Quién sabe si el diccionario académico incorporará, en su próxima actualización, la nueva acepción con la marca diatópica (origen geográfico) de venezolanismo. Que no la registre no importa gran cosa; después de todo, los hechos lingüísticos no requieren sanción académica y son en cualquier caso anteriores a ella. ¿Desaparecerá este régimen con las vueltas y revueltas de la política? Imposible saberlo, pues ciertas innovaciones tienen larga vida mientras que otras son efímeras.

Pero ha sido preciso detenerse en el somero examen de las conductas y actitudes lingüísticas contrapuestas de opositores y oficialistas, para poner de relieve el fenómeno semántico implicado que es —deberes cívicos aparte— lo que interesa a los lingüistas. En última instancia, el lingüista aspira a la construcción de una teoría general del lenguaje, a partir del estudio de una multitud de datos concretos proporcionados por las diversas lenguas.

El procedimiento expansivo del significado es uno de los recursos que permiten responder con eficacia a las exigencias siempre renovadas de la comunicación. Puesto que esas exigencias no son finitas y están en constante incremento, se apela a la economía del significante —que alivia la memoria— y a la dilatación del significado hacia los ámbitos que la cultura convierte en relevantes según las veleidosas circunstancias.

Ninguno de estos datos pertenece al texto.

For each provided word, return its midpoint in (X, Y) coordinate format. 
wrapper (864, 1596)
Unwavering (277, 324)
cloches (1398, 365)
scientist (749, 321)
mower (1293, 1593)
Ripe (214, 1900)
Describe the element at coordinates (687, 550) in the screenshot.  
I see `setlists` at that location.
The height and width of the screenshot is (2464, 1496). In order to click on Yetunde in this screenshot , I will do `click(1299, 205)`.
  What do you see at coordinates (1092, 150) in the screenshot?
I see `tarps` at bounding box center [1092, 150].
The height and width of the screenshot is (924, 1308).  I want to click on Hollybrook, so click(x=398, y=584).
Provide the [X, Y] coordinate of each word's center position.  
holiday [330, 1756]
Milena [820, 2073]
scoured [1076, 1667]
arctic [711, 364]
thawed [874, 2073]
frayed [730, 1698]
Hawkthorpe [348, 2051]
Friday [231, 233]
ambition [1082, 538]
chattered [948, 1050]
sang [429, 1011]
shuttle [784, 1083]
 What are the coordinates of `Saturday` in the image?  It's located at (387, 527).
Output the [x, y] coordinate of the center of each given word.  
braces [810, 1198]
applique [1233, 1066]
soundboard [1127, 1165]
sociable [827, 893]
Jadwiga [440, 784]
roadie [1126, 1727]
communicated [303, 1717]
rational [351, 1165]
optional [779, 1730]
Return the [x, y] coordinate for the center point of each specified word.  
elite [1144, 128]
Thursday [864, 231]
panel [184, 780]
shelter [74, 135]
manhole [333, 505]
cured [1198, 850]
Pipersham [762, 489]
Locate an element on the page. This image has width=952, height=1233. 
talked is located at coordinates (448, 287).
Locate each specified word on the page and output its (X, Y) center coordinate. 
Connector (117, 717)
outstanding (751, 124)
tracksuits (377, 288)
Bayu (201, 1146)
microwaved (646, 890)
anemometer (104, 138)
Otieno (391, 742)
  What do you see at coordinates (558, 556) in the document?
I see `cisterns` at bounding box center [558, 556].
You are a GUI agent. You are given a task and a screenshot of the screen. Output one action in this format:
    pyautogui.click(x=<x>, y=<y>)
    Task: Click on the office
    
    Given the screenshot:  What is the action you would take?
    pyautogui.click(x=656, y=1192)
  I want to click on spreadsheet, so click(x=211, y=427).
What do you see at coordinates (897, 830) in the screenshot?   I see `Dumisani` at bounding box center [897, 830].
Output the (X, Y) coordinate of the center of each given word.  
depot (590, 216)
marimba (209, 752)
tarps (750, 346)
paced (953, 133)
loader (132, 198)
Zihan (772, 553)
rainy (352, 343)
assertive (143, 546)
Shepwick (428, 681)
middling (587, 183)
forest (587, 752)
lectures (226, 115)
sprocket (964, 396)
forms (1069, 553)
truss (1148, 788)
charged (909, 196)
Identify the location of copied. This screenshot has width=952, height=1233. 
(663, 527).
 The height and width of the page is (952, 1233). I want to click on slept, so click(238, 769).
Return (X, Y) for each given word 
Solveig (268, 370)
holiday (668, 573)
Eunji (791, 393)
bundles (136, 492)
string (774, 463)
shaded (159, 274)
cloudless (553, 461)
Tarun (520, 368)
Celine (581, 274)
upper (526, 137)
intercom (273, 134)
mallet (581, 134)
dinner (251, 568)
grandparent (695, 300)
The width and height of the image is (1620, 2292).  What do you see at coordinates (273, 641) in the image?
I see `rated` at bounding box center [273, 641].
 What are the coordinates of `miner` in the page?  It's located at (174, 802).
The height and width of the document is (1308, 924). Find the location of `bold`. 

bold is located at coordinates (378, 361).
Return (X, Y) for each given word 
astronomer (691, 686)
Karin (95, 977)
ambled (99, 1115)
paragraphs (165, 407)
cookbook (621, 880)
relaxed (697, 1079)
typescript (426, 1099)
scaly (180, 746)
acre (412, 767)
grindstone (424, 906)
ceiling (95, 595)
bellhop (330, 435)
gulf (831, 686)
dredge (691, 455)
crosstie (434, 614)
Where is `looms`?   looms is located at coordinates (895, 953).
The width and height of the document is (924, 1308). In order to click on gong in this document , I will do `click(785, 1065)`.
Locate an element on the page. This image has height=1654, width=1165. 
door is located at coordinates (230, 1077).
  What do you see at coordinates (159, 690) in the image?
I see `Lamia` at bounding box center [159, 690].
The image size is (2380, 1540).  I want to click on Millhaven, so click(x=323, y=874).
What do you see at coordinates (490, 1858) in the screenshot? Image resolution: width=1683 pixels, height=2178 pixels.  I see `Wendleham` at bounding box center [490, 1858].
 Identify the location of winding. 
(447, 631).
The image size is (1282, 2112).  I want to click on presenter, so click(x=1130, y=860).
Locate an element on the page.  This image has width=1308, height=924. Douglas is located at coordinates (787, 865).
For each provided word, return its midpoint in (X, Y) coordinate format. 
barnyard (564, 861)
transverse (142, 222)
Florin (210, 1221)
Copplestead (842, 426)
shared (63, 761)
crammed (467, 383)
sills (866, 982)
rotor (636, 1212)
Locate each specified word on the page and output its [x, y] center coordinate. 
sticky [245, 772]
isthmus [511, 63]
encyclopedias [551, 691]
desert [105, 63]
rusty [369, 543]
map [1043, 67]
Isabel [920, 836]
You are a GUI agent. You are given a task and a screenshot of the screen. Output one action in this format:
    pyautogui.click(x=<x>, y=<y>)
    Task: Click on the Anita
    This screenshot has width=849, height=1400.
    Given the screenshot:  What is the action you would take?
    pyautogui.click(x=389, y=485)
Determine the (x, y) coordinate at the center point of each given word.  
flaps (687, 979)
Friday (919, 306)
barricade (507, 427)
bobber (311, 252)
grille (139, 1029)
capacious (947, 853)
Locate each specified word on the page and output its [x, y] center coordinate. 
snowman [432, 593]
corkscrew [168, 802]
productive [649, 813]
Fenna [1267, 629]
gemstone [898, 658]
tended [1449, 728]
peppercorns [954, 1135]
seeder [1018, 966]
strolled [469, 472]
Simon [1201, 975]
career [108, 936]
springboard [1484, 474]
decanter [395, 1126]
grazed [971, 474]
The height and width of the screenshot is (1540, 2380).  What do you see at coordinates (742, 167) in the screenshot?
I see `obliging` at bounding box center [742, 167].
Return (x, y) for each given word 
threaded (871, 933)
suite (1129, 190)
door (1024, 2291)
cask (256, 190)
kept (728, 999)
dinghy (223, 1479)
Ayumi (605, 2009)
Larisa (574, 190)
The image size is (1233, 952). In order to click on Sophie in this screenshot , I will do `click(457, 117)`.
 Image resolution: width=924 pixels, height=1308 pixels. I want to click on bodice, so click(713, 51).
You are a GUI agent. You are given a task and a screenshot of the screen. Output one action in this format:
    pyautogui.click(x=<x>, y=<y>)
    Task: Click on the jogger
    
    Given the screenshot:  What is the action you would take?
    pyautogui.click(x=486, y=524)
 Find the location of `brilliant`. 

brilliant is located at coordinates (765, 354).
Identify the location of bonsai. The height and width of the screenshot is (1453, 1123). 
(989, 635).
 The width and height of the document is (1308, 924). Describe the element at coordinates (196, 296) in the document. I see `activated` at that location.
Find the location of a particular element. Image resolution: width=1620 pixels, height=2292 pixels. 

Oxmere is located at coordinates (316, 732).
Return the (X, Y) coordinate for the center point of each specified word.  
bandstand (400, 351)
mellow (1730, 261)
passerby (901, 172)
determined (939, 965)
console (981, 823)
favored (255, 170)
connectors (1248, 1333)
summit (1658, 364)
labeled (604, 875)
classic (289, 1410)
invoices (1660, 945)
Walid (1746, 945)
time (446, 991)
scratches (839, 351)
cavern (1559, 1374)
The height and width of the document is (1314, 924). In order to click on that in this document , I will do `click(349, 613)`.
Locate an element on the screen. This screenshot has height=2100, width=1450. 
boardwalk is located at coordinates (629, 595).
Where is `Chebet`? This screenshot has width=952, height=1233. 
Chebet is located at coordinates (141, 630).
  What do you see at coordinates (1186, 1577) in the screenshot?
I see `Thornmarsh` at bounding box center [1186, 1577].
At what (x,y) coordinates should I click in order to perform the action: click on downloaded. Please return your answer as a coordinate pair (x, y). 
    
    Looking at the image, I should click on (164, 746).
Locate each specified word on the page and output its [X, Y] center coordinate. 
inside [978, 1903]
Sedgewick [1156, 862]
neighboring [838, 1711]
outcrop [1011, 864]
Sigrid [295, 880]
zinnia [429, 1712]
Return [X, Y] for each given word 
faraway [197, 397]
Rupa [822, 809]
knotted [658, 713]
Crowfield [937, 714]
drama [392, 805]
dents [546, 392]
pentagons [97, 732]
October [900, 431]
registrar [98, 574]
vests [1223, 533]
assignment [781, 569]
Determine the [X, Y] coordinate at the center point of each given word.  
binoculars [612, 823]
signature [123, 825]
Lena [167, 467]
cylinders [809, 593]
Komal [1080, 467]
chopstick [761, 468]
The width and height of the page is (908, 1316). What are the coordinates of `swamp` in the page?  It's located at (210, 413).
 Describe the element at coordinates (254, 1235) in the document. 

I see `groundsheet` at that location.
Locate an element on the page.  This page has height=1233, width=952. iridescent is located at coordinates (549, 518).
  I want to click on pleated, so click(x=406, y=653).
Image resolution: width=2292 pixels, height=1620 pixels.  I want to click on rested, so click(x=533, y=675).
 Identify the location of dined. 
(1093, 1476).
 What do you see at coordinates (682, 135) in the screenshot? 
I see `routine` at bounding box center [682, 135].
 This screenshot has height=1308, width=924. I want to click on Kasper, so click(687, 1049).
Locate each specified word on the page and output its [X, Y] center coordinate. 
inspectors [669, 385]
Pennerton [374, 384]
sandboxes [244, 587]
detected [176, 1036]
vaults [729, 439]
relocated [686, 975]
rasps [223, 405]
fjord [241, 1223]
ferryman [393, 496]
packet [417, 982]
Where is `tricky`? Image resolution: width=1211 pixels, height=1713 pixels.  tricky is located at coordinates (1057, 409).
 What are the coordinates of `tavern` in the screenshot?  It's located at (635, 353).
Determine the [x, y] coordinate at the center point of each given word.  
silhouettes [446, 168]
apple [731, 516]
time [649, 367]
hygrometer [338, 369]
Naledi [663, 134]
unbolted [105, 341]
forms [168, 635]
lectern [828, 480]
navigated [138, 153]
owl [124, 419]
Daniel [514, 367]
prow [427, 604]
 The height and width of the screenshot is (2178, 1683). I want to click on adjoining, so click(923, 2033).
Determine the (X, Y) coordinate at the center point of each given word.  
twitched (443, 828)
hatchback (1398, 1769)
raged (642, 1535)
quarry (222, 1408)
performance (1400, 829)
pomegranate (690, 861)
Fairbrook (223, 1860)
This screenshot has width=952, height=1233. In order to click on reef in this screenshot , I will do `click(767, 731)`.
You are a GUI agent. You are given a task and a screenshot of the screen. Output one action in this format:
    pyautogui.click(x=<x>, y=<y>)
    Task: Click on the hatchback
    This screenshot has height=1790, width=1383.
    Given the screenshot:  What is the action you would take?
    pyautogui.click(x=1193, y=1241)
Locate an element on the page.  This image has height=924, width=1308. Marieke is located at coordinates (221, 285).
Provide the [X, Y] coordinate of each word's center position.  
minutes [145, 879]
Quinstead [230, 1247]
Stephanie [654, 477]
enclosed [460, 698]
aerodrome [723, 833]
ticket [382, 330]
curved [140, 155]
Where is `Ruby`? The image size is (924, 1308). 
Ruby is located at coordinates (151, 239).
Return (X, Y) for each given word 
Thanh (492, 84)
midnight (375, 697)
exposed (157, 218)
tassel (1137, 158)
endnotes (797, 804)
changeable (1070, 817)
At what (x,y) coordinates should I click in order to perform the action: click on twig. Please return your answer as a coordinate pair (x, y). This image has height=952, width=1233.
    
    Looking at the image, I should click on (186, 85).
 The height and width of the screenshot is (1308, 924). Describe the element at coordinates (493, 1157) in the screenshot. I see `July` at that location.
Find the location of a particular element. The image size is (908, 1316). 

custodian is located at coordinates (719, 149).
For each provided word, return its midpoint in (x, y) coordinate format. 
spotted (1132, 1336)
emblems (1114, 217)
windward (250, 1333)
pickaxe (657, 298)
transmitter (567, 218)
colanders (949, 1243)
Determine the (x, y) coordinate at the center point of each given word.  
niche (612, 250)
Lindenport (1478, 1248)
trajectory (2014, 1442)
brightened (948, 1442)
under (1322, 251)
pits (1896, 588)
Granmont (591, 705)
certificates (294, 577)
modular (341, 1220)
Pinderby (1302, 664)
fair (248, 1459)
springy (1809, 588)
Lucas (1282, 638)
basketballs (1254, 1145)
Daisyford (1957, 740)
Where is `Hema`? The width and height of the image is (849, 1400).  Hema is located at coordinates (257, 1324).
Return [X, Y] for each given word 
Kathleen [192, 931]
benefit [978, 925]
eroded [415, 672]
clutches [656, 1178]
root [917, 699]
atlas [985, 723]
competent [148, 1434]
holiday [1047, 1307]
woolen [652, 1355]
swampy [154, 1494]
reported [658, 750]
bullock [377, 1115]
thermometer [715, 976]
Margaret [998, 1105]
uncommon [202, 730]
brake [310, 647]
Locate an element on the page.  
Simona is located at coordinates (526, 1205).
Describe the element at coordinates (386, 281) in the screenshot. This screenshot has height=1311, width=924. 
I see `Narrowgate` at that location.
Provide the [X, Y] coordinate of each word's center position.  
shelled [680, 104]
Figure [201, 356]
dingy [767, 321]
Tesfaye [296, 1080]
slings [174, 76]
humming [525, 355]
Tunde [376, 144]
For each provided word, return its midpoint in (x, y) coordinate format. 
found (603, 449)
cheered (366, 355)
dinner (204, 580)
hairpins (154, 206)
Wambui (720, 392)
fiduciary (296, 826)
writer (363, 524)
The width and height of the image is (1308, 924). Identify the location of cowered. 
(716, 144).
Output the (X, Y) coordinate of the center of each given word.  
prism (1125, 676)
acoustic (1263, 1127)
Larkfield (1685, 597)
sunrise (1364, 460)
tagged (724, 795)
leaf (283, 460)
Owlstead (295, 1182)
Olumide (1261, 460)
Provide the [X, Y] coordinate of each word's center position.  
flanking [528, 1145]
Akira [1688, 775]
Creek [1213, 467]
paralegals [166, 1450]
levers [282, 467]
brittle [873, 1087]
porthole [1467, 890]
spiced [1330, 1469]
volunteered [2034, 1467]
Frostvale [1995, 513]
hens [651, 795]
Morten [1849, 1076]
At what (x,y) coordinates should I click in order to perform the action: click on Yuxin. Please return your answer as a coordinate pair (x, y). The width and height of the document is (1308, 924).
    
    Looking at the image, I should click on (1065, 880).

Hay, claro está, otros procedimientos cuya función es también intervenir en el incesante movimiento de la significación. Al fin y al cabo las lenguas, en tanto que concreciones histórico-culturales de la facultad de lenguaje, son dispositivos destinados a la producción de significado: son «ingenios» semánticos gracias a los cuales adquiere sentido la realidad en el complejo proceso de apropiación cultural.

Ese capital cometido bastaría para hacer de la semántica el componente teórico axial de la lingüística. Es una auténtica paradoja que esto no haya ocurrido todavía, a pesar de los notables desarrollos contemporáneos de la ciencia del lenguaje y las lenguas. Pero, como sugieren no pocos indicios, parecen gestarse condiciones favorables que habrían de conducir a su «semantización».

A lo mejor es el momento de volver la mirada hacia algunos precedentes a los que la fortuna, por motivos diversos, no les fue auspiciosa. Uno de ellos es el caso del original investigador Alfred Korzybski, quien en 1933 publicó su Science and sanity: An introduction to non-Aristotelian systems and general semantics. Fue el mismo año en el que apareció el celebérrimo Language de Leonard Bloomfield, manual antisemántico donde los haya con el que en los decenios prechomskyanos se formó la élite lingüística estadounidense y que tanto contribuyó al desinterés por los problemas del significado, proscritos al desacreditado ámbito del mentalismo.

Probablemente Korzybski cifró excesivas esperanzas en el papel que las lenguas podían desempeñar en la solución de los conflictos entre los grupos sociales, cuando atribuía a aquellos un origen semantogénico. No obstante, ¿qué duda cabe de que, al menos en parte, los desacuerdos entre los seres humanos radican en la incompatibilidad de los significados confusos o antagónicos asociados a un mismo significante? Palabras como democracia, justicia, libertad y muchas otras que trufan el discurso político y social, con sus resonancias grandilocuentes, parecen encaminadas a enrarecerlo en vez de hacer de él un instrumento forjador de consensos, o sea, de regímenes… convivenciales, eso sí.


Víctor Rago A., antropólogo y profesor de la Universidad Central de Venezuela.